Top of Records provided

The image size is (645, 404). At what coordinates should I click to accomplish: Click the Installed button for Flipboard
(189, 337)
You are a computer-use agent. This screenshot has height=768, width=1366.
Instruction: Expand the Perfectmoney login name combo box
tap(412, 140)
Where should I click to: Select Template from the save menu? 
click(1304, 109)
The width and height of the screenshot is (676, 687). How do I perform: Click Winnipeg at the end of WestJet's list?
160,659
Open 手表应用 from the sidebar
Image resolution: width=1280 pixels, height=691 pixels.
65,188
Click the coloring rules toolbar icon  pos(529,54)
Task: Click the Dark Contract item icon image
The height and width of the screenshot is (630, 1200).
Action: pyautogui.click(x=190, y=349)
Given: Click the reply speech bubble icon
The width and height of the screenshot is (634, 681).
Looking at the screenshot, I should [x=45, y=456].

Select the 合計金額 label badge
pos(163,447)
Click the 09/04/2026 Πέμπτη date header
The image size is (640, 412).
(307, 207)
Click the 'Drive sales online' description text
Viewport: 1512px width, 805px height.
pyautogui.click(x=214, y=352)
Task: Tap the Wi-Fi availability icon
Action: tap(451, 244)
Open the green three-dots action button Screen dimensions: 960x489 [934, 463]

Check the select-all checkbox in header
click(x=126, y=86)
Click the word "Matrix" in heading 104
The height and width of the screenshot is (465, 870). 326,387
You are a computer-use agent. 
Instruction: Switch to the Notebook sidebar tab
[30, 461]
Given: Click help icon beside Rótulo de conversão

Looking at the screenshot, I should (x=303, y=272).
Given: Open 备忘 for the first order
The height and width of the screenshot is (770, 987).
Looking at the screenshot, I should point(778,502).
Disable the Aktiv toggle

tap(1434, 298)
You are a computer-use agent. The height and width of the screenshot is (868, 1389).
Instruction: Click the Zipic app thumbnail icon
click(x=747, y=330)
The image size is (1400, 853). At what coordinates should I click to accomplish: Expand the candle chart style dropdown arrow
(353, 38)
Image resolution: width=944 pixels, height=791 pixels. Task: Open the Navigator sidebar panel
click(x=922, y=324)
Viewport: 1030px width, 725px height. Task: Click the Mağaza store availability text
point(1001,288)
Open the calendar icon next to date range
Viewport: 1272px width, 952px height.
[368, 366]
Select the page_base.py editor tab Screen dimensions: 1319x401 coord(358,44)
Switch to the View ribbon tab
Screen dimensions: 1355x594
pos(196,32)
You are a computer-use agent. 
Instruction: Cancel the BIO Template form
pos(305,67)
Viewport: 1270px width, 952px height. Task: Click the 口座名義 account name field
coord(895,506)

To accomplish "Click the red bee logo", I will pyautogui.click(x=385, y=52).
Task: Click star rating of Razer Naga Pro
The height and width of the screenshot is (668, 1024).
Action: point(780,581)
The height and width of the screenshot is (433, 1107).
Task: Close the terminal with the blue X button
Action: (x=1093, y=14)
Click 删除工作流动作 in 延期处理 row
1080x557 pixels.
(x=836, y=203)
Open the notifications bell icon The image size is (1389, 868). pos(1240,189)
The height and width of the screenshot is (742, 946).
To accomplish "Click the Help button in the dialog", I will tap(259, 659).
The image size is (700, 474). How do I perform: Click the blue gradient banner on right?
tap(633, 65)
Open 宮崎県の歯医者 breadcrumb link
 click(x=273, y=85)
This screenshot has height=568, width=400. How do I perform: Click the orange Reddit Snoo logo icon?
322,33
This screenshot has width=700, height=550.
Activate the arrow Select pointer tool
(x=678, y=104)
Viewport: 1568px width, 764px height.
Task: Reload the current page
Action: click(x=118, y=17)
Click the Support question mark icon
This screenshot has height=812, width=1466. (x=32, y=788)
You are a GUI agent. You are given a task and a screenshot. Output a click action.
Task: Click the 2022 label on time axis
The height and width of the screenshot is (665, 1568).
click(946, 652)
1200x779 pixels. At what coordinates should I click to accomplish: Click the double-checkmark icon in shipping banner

Bottom of Records provided

→ Exercise requirements
Each line in the data that holds the word "computer" must be copied.

→ Task answer
You are a computer-use agent. This screenshot has height=768, width=1366.
You are a computer-use agent. 
You are a computer-use agent. The height and width of the screenshot is (868, 1389).
You are a computer-use agent. 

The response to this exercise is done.